Young Jr. he decided to use more energy in the video, but he decided against it – like Schubert and Simone, he realized that he had created an audience that would rather listen to podcasts than watch them.
“I’m like, ‘So who am I praying for?'” he said. “And I realized that the pivot is going to be for advertisers, podcasters, and people who think video is where everyone is going.”
However, there are still some consumers who want to watch a video – even if it’s just a preview – as evidenced by YouTube’s impressive statistics.
Mikah Sargent, podcast producer and host on TWiT.tvworks with shows like “This Week in Tech,” which has had a video segment for more than fifteen years. (Disclosure: I host a show at TWiT.tv once a month.)
“Something I hear all the time from our audience is… ‘you were my lifeline when I was going through a tough time, or I needed to travel across the country, and having you there to listen helped me get through the time,'” Sargent told TechCrunch. “There’s a lot of time to have podcasts. So Netflix can look at that and say, ‘Ooh, we have something that sometimes takes more time and downloads than you can make a regular show.’
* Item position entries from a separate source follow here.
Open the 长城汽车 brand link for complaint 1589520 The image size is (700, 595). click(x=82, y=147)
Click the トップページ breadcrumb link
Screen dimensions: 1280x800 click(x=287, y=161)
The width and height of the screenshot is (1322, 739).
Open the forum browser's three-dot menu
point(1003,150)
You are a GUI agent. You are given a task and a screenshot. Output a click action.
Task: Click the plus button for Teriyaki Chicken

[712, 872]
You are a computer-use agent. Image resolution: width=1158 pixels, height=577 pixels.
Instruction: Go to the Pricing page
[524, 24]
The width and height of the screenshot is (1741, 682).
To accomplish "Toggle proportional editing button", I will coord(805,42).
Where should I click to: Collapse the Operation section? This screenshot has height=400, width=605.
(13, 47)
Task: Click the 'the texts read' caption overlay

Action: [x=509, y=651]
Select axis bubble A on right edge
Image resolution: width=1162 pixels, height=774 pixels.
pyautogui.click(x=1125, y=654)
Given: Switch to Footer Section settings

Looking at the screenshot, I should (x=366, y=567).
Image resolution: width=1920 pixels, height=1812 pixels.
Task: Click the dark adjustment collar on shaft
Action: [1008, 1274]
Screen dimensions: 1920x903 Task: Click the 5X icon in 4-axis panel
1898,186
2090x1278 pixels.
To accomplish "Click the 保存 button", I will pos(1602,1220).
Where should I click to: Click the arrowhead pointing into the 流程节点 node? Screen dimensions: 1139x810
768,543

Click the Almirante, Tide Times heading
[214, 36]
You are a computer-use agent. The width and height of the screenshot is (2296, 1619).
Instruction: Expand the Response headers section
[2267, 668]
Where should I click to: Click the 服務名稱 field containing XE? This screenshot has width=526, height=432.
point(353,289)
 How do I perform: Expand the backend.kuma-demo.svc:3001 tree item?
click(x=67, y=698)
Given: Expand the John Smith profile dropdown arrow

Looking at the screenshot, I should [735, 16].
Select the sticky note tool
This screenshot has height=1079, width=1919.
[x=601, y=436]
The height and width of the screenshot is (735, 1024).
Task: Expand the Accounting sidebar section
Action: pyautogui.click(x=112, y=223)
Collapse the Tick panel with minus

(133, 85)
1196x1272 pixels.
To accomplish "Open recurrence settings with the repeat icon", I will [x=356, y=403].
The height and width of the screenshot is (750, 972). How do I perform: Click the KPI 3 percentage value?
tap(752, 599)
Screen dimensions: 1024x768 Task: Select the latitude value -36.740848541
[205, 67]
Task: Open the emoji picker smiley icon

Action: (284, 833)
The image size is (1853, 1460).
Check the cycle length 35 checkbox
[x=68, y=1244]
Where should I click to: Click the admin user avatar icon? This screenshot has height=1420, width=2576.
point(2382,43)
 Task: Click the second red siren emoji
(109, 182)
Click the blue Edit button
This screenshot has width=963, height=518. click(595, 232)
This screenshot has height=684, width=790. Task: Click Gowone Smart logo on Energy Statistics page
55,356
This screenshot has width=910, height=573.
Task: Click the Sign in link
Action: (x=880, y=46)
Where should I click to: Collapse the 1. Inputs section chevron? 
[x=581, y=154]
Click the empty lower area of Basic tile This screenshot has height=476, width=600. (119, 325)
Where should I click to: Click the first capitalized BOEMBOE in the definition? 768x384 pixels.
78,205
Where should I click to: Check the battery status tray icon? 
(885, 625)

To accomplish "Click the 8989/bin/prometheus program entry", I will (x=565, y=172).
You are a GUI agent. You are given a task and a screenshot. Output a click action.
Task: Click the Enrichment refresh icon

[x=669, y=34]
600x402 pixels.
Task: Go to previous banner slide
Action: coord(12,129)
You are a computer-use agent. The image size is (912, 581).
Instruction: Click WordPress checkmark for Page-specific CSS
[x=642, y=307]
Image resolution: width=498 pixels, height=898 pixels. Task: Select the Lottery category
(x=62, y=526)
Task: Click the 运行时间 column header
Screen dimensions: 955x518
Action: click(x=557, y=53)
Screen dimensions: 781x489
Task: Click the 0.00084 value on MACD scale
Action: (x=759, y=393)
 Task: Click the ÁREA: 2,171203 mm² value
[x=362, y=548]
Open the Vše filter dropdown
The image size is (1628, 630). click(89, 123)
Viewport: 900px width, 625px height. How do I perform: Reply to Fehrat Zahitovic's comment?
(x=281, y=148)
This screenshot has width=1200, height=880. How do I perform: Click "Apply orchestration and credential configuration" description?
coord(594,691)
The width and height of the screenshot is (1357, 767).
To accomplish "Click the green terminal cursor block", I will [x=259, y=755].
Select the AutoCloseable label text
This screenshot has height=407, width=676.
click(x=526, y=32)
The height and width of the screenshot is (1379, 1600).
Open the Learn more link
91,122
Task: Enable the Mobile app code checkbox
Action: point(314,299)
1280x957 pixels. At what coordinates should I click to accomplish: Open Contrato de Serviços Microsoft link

There is a disconnect between how producers and tech companies think about podcasts. For people who make podcasts, a podcast can be a talk show like what’s on YouTube, but it can also be a genre that doesn’t translate seamlessly to video, such as fantasy fiction with voiceovers and actors, or the kind of audio news you’d find on NPR.
“I think this is related to how the word podcast is now,” podcaster Eric Silver told TechCrunch. “It means everything. It just means showing now.”
For these independent producers, what’s happening between Netflix and Spotify doesn’t immediately affect the day-to-day. But podcasters remember what happened when Spotify bought and consolidated a large share of the market, created a bubble, and then. bursting the same bubble. The results reverberated throughout the industry studio closure, dismissal. So when a big tech company comes in to their business, they’re skeptical.
“In every entertainment and media industry, when companies merge, the people who are in power right now continue to be richer and wealthier than the companies below them,” Silver said. “The future is more and more, and it has fewer things.”
Netflix isn’t as extreme as Spotify. The latter company spent billions acquiring several startups and studios, allowing Spotify to control the entire podcast production process, from recording software to marketing tools.
“I think what Netflix is doing is a little more predictable than what Spotify is doing,” Young Jr. said. “Spotify blindly threw money at top producers, and they screwed up the market in the process, because the minute you love Joe Rogan for $250 million…
But what appears to be a shift in revenue to the podcast industry isn’t exactly surprising for a company like Netflix, which it is. on the road making about $45 billion this year.
“Netflix and Spotify are similar in this way – they aggressively try to test new profits by looking at the best performers and spend money that is not great from the point of view of global technology, but is useful to the economy of the creators, to learn quickly if there is ‘there’.” Dysart said.
Netflix has only partnered with media companies so far, rather than creating it themselves like Spotify did, but Dysart thinks Netflix’s money is just getting started.
“I would expect Netflix at some point to try to do a nine-person deal with a top podcast producer,” he added. “I would also expect Netflix to make a big change with the top people on the original podcasts.”
If Netflix gets its way, our culture will stop watching TV shows and daytime talk shows, and start watching podcasts.
“Back then, women had a background show while they were doing things,” says Sargent. “Now, people have a podcast playing in the background while they’re doing things, and if Netflix can be the place they go to do that, I think that’s a win for the company.”